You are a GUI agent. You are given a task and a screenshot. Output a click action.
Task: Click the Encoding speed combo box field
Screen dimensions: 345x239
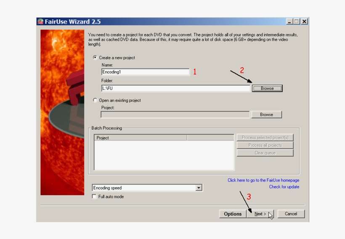pos(143,188)
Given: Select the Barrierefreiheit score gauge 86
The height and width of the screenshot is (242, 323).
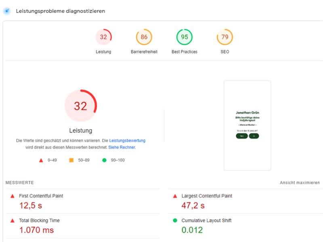Looking at the screenshot, I should point(144,37).
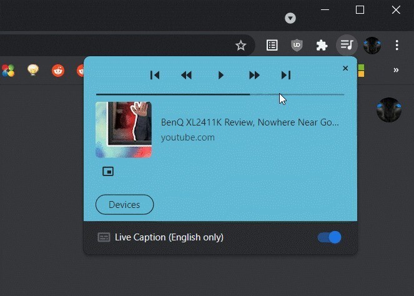Bookmark this page with the star
Image resolution: width=414 pixels, height=296 pixels.
[241, 46]
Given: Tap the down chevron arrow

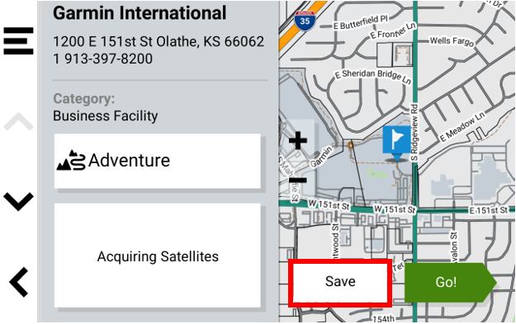Looking at the screenshot, I should coord(18,201).
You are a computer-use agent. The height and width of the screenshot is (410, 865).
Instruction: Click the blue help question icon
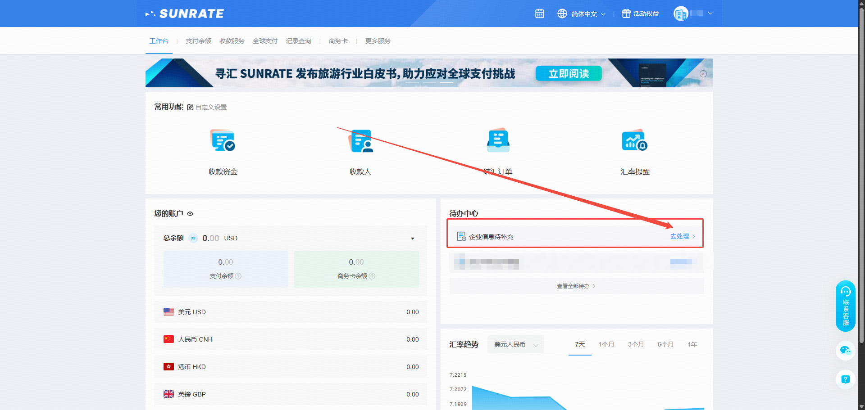click(x=846, y=379)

--

Copy every record exactly, leaving the pictures out.

=== YOUR SOLUTION ===
You are a GUI agent. You are given a task and a screenshot. Output a click action.
Task: Click the Encoding speed combo box field
Screen dimensions: 345x239
pos(143,188)
Given: Select the Barrierefreiheit score gauge 86
The height and width of the screenshot is (242, 323).
Looking at the screenshot, I should point(144,37).
Bookmark this page with the star
Image resolution: width=414 pixels, height=296 pixels.
[241, 46]
Given: Tap the down chevron arrow

Looking at the screenshot, I should coord(18,201).
You are a computer-use agent. The height and width of the screenshot is (410, 865).
Instruction: Click the blue help question icon
click(x=846, y=379)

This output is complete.